By Vicki Needham - 01/16/12 03:32 PM ET

Retailers are estimating that the sluggish job market will continue hindering sales growth this year. 

In a report released Monday, the National Retail Federation predicted 3.4 percent growth in 2012 — to $2.53 trillion — which is below last year's pace, when sales expanded 4.7 percent.

“Over the last 18 months, retailers have been on the forefront of the economic recovery, creating jobs, encouraging consumer spending and investing in America,” said Matthew Shay, NRF's president and chief executive. 

"Retailers have played a key role in driving growth, but to continue this momentum we need Washington to act on proposals that will spur job creation and unleash the power of the private sector," he said at NRF’s 101st Annual Convention and Expo in New York. 
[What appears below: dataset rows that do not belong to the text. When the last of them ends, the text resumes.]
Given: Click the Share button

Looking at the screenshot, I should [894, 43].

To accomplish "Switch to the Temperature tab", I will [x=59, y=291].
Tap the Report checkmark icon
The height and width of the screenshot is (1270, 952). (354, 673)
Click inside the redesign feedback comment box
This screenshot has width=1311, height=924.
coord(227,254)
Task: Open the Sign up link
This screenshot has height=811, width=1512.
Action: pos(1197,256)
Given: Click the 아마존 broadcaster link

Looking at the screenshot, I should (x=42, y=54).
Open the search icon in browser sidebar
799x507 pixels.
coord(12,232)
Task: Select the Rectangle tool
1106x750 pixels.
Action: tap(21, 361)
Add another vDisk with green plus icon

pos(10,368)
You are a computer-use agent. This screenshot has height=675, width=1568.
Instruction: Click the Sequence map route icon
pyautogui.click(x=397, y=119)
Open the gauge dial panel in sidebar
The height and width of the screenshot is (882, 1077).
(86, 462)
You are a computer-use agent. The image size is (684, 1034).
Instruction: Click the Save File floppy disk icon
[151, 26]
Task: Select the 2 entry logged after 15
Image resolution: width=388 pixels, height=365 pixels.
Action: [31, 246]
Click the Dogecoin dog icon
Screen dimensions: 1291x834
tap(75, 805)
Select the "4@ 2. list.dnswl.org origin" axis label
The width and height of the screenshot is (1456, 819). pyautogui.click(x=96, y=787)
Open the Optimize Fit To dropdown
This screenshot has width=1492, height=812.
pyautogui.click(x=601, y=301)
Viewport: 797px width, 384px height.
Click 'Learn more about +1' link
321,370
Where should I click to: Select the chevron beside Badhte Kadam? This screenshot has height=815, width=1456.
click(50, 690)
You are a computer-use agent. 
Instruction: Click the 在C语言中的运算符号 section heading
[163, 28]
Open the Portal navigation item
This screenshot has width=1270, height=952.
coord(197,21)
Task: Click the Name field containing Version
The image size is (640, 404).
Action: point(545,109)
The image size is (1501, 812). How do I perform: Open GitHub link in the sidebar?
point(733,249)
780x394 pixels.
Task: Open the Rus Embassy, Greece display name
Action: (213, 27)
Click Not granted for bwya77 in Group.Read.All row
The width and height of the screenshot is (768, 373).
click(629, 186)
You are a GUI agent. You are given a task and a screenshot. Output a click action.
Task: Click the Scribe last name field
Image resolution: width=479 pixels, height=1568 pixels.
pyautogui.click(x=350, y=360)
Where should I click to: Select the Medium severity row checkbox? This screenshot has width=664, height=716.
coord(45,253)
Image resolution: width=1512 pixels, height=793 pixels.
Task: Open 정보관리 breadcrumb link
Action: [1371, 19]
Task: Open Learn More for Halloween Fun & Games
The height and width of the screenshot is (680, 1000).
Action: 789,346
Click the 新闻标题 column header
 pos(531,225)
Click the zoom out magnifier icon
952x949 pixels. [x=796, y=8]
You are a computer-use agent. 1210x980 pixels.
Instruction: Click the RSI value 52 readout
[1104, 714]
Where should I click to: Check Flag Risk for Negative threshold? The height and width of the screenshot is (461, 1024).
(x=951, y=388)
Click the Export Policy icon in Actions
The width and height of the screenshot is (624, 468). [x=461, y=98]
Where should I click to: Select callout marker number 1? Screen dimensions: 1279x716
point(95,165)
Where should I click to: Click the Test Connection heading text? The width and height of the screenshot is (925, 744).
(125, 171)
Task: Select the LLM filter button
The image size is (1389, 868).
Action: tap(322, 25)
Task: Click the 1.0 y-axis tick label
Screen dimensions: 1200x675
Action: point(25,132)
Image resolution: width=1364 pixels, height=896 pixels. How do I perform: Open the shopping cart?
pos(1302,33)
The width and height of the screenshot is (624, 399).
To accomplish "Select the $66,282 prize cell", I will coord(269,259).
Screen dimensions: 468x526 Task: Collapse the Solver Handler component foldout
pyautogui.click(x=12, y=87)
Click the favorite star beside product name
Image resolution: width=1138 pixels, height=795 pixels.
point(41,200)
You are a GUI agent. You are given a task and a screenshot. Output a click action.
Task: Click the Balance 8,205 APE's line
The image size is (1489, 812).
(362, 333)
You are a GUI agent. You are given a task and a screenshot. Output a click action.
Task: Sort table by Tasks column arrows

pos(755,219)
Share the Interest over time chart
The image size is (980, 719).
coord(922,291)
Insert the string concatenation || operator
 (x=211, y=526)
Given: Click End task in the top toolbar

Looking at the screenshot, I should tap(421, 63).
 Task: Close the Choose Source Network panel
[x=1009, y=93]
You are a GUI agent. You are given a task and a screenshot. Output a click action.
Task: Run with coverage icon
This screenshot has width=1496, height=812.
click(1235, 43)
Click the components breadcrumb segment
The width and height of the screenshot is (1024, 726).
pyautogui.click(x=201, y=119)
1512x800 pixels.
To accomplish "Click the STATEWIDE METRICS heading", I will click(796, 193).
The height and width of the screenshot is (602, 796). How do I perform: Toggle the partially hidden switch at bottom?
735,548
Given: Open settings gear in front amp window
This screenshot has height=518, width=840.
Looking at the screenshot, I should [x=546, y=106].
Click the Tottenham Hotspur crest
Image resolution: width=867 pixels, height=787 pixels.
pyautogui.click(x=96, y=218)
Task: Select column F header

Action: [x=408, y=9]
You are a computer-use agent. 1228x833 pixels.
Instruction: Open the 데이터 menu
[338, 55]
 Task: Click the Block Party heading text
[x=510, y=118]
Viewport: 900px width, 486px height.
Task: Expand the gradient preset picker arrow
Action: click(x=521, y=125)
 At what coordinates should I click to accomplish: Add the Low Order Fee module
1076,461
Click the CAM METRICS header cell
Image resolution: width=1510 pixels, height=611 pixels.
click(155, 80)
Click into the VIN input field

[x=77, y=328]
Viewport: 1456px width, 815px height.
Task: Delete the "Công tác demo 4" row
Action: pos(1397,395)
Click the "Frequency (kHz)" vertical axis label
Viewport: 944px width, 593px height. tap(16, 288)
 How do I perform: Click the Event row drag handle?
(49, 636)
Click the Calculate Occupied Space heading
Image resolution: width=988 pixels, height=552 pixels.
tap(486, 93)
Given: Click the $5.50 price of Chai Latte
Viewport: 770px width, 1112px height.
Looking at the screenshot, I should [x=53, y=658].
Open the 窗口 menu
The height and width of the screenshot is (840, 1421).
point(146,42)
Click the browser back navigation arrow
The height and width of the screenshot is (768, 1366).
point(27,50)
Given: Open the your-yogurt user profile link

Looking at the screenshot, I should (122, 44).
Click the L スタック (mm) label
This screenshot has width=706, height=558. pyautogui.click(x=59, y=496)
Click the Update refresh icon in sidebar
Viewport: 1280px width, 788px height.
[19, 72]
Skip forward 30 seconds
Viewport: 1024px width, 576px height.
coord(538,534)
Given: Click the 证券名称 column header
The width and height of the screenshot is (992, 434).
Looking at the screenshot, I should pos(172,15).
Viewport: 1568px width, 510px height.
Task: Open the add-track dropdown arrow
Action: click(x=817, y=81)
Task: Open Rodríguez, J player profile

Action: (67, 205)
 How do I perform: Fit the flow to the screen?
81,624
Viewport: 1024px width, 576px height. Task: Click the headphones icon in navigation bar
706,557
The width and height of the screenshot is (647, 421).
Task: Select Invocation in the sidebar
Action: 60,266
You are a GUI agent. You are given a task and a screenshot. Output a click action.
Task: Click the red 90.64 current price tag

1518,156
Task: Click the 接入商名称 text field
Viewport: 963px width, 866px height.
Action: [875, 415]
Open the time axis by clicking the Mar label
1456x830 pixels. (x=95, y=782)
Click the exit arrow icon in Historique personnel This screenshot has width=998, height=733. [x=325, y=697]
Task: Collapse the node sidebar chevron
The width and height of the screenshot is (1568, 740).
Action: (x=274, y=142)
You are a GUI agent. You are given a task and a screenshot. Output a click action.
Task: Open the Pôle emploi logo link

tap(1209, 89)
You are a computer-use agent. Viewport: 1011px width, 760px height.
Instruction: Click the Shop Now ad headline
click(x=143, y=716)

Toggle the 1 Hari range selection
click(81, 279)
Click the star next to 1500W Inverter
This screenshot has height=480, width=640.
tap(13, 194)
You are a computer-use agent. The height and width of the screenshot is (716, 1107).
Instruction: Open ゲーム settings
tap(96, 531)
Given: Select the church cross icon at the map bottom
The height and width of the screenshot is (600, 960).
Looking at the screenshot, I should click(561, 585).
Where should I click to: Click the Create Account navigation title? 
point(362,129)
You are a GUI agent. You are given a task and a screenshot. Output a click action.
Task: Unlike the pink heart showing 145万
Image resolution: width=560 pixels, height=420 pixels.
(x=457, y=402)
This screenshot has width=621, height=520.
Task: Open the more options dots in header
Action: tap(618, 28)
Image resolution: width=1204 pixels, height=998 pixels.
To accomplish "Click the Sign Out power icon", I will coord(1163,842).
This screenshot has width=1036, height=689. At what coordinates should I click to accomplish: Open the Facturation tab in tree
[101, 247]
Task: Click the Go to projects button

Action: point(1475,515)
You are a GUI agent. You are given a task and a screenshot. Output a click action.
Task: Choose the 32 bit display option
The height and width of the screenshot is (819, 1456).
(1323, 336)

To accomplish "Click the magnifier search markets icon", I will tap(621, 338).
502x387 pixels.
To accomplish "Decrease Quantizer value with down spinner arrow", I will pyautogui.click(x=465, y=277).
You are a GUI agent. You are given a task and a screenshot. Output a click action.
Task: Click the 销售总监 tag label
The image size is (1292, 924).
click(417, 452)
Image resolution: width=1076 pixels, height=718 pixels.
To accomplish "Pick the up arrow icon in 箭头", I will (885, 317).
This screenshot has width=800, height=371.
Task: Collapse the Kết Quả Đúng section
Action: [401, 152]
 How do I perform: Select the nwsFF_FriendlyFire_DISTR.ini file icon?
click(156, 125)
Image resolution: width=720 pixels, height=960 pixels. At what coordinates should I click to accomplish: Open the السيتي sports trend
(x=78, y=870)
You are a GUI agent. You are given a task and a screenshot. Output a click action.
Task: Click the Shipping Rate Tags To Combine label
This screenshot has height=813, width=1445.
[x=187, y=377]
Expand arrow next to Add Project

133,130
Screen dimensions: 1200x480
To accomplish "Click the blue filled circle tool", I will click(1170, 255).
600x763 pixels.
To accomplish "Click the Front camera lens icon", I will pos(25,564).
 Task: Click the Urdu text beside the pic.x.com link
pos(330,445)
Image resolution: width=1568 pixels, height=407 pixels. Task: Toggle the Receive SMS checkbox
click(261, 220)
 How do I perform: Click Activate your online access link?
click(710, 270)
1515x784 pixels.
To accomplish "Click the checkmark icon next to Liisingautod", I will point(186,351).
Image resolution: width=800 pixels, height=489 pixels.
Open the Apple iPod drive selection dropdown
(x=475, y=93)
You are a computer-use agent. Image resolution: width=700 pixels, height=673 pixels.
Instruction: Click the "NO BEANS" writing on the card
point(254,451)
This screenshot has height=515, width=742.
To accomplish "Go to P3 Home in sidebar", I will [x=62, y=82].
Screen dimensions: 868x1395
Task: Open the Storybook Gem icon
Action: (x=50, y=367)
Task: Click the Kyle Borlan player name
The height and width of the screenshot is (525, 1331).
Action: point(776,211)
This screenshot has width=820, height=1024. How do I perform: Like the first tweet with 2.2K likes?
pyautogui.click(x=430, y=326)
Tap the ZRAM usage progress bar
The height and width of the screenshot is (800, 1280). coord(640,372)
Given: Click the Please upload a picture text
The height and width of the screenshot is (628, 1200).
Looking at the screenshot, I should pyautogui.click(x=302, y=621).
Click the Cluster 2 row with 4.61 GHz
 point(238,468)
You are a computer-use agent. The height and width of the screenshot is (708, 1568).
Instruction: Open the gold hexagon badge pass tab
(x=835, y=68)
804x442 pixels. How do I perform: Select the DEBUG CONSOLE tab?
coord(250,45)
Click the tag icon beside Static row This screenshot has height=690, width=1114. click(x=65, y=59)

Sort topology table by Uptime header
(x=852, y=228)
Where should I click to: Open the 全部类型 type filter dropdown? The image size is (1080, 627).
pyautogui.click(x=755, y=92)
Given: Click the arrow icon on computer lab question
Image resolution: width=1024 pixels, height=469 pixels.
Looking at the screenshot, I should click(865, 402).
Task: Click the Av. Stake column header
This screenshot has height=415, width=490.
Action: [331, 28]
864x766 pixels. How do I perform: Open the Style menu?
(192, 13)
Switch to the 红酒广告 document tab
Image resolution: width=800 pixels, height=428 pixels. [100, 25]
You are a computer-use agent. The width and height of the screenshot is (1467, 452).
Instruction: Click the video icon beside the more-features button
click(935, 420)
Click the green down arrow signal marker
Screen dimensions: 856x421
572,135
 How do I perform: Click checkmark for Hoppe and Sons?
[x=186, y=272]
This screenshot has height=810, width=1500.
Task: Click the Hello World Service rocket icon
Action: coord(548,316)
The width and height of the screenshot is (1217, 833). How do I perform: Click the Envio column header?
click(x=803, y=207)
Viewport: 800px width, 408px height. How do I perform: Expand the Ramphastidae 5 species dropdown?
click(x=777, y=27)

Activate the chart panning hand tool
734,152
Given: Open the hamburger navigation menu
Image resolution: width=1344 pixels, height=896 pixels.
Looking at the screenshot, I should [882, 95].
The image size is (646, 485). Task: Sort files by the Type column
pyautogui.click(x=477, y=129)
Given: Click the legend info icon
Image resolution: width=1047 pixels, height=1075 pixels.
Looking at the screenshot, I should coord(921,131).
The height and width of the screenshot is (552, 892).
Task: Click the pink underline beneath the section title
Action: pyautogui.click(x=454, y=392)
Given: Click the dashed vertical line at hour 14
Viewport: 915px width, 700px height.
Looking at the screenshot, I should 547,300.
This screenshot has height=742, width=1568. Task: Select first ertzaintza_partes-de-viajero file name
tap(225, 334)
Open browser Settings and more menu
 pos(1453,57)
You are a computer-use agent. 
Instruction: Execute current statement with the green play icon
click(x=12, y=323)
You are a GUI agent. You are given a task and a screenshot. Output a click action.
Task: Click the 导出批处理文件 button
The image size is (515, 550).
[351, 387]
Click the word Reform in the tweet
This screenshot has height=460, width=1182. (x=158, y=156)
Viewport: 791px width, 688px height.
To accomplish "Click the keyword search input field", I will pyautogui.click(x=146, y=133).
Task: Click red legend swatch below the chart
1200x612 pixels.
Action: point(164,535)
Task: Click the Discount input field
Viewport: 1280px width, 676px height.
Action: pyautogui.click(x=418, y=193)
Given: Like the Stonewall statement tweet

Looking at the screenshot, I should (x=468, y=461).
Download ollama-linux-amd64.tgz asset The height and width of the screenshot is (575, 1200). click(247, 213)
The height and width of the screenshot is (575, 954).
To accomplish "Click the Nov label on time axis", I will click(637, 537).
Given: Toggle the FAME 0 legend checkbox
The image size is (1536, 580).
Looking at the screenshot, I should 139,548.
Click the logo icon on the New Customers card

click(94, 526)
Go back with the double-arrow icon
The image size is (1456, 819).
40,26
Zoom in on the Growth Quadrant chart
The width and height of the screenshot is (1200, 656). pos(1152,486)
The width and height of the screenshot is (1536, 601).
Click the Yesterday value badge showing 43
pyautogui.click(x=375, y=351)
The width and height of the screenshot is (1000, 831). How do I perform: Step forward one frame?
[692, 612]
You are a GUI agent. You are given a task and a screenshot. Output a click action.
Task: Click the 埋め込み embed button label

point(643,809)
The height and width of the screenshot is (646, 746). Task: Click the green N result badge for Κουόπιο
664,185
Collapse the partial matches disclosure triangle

Shay is urging lawmakers to help private-sector growth by overhauling the corporate tax system to help businesses be more competitive, enacting sales tax legislation to ensure fairness between brick-and-mortar and online retailers and reforming the U.S. visa system so more foreign travelers can come to the United States to spend money and help spur growth. 

Shay and Terry Lundgren, chief executive of Macy's and NRF’s chairman, outlined the industry’s priorities in a letter to President Obama last week.

Overall, the retail industry is expected to expand at a faster rate than other sectors of the economy, as economists estimate that the nation's gross domestic product will increase between 2.1 to 2.4 percent.

Economists have offered mostly cautious forecasts for this year, saying that if job growth continues to expand like it did in December — 200,000 jobs were added to the economy — consumer spending could accelerate and lead to higher sales figures. 

Retailers ended last year on a strong note — holiday sales were up 4.1 percent over 2010 levels — and many factors will continue to influence the expected slowdown in consumer spending, but none are weighing more heavily on sales than the lack of jobs. 

Here are more details on NRF's forecast: 

Employment: The number of people out of work is at its lowest level in nearly three years — the rise in employment and hours worked should bolster income and spending.

Income growth: Consumers are constrained by modest growth in their wages. Congress will need to extend beyond the current two-month length the payroll tax cut and unemployment benefits and consumers will likely remain cautious until they are approved. Income is predicted to lag consumption on a year-over-year basis.

Housing: NRF expects home sales and construction to improve slightly in 2012 — some parts of the housing market hit historic lows in 2011 — as mortgage rates remain at the lowest levels in 50 years. While most of the economic reports dealing with housing have shown a little more strength, these reports should be treated with caution, as some of the improvement is due in part to unseasonably mild weather. 

Inflation: Increasing costs have been a drain on consumer purchasing power due to extraordinary agricultural commodity price inflation as well as high oil prices. NRF expects inflation to slow down near a 2 percent range. Rising gas prices could also put pressure on spending.

Consumer credit: Easier lending standards are expanding consumer credit. Revolving credit appeared to break out from its holding pattern showing a big surge in November, which indicates consumers have confidence to take on debt.

Consumer confidence: Confidence continues to rebound from August lows but remains fragile given volatile financial market conditions and anemic housing markets.